When divided into low and high LDH levels and low and high SPD, the correlation with toxicities was clear. Patients with LDH of at least 500 U/L had approximately an 8-fold increased risk of developing CRS and only a slightly lower risk of developing neurotoxicity. For SPD of at least 50 cm2, the odds ratios were similar. Patients with an LDH less than 500 U/L and an SPD less than 50 cm2 had far lower rates of CRS and neurotoxicity, with odds ratios below 0.25.

Higher JCAR017 CAR T-cell expansion is associated with dose level, with higher Cmax of both CD4+ and CD8+ cells at the DL2 dose (p < 0.05).

The median Cmax for CD4+ was 7.0 in the DL1S group and 14.9 in the DL2S group.
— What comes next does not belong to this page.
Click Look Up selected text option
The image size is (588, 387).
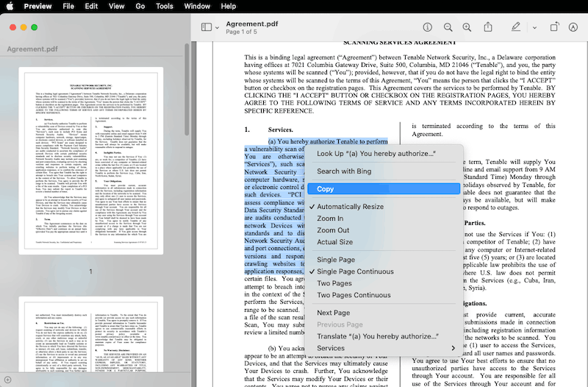pyautogui.click(x=376, y=154)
The median area under the curve (AUC0–28) was also higher in the DL2S group. Similarly, the median Cmax for CD8+ was 62.8 with DL2S and 26.1 for DL1S, and the median AUC0–28 was also higher with DL2S.

Higher baseline tumor burden also appeared to be correlated with higher JCAR017 CAR T-cell expansion, with a correlation coefficient of 0.22 (p = 0.010). The same was true for higher levels of baseline inflammatory cytokine levels, with a significant correlation between cell expansion and interleukin (IL)-15, macrophage inflammatory protein-1α, and tumor necrosis factor (TNF)-α (p < 0.05; correlation was not significant for IL-7).
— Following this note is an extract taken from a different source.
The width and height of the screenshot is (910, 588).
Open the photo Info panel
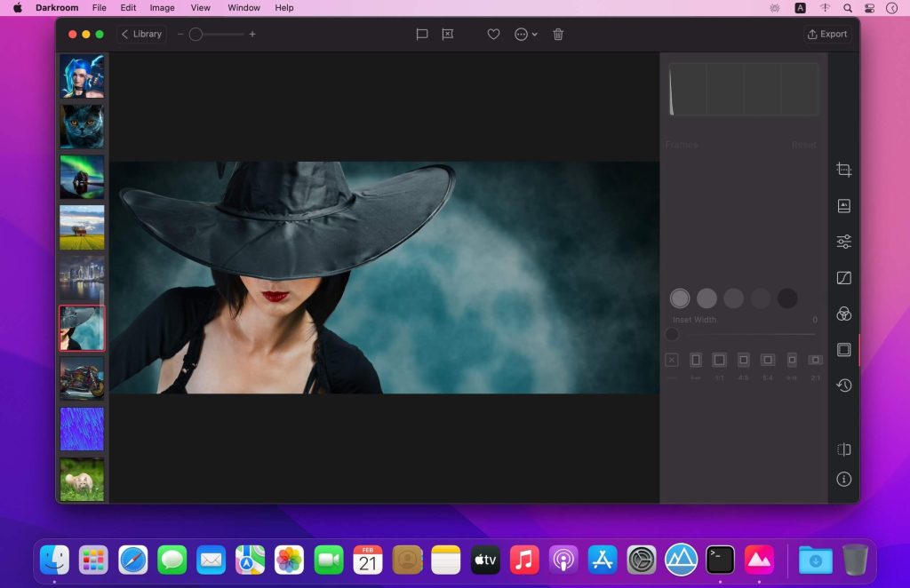843,480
Baseline markers of inflammation and inflammatory cytokine levels also trend higher in patients who develop CRS and neurotoxicity.

Interestingly, those same baseline markers of inflammation, levels of inflammatory cytokines, and tumor burden all may trend lower in patients with a durable response to JCAR017. Lower levels of a variety of markers were seen in patients who had a response at 3 months, including LDH, ferritin, IL-6, IL-10, TNF-α, CXCL10, and others (p < 0.05 for all); the association was not significant for SPD, however.

“The theory is that these patients with a higher tumor burden and a higher inflammatory state have such a rapid expansion […] that those T cells may be getting exhausted or dying out very quickly, and patients lose their response,” Dr. Siddiqi said.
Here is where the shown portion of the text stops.